Este alfabeto, introducido en 1844, fue inmediatamente adoptado, al contrario de lo que había ocurrido con el aparato transmisor y recepton. El primer mensaje, el 24 de mayo de 1844, pudo ser intercambiado con éxito entre Washington y Baltimore.

Una circunstancia afortunada, la transmisión de una noticia de carácter político y de importancia trascendental, determinó la adopción definitiva del telégrafo Morse por el Gobierno norteamericano.

Rápidamente el telégrafo Morse conquistó el mundo uniendo las ciudades y los países. Más aún: en 1850 un cable submarino, ideado y construido por el inglés Wheathstone, unió Dover con Calais. El éxito del experimento invitó a otras tentativas y en breve tiempo los continentes se unieron con las islas. Pero quedaba el grave problema de los océanos. ¿Sería posible superarlos? Se preguntaban entonces los técnicos si no valdría más unir América con Europa, a través de Alaska y Siberia, antes que gastar miles de libras esterlinas y de dólares en frágiles cables para echarlos al fondo del océano. Las dudas y la incertidumbre surgían por todas partes y las dificultades parecían insuperables.

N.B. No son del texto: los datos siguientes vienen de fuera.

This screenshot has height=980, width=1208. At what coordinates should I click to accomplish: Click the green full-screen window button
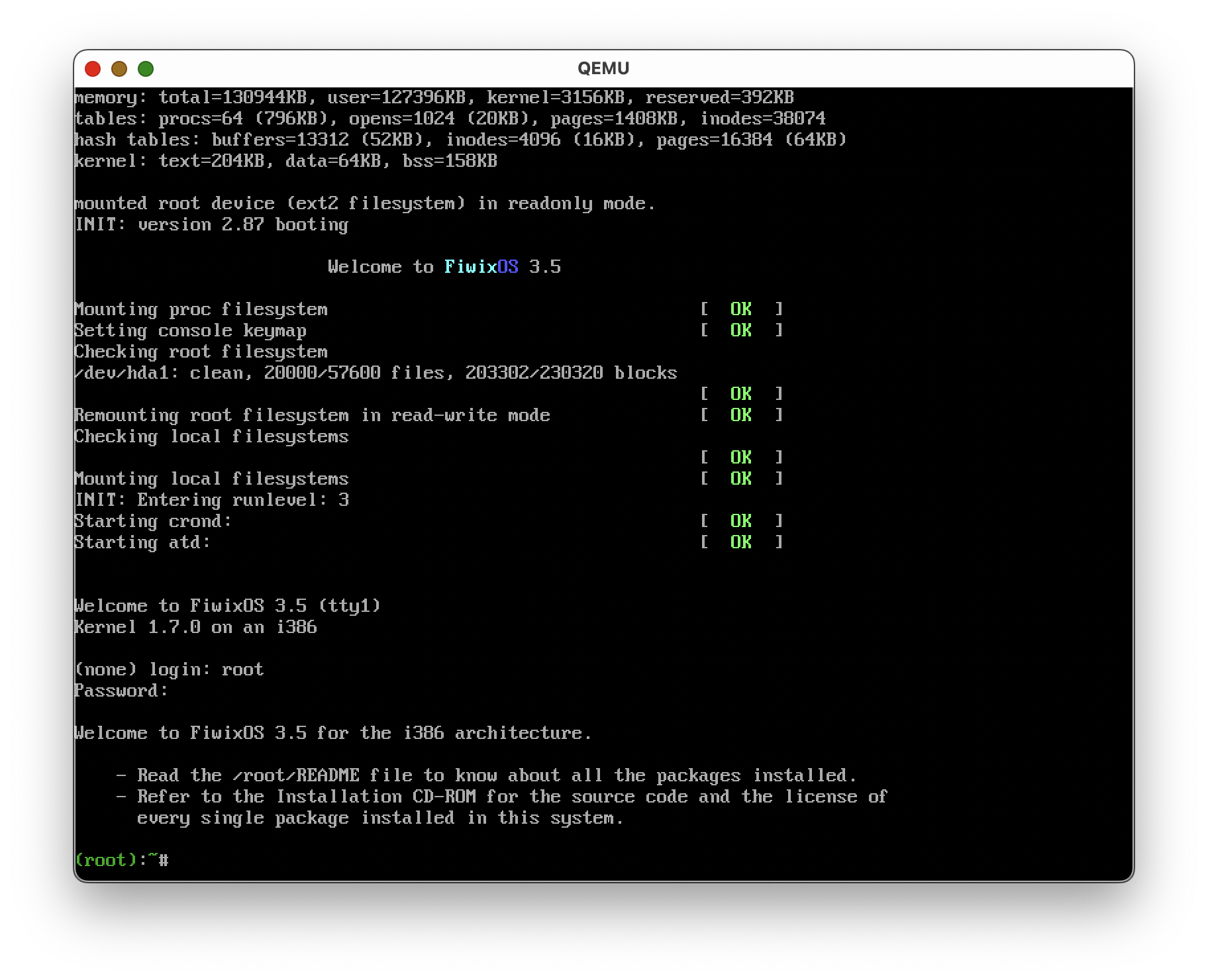tap(146, 69)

Se hizo un nuevo intento. En 1857 se colocó un cable de 3.000 km de longitud que unía Irlanda con Terranova, pero se rompió. Un año después se intentó con otro tipo de cable y la reina de Inglaterra envió, por medio de él, un mensaje de saludo al presidente de los Estados Unidos, que lo recibió y lo contestó. Sin embargo, muy pronto se dieron cuenta que algo no funcionaba. Se sacaron a flote algunos pedazos de cable y vieron que la salinidad lo corroía con gran rapidez. Se estudiaron diversas soluciones, se hicieron diversas tentativas y finalmente, en 1865, se fletó el gran transatlántico Great Eastern para colocar un nuevo cable. Cuatro años más tarde los franceses unieron Brest con la isla de Saint Pierre et Miquelon. En 1870, el sutil hilo del telégrafo unía todo el mundo. En 1903, Theodore Roosevelt lanzó su primer mensaje alrededor del mundo, y nueve minutos más tarde el mensaje volvía a Washington.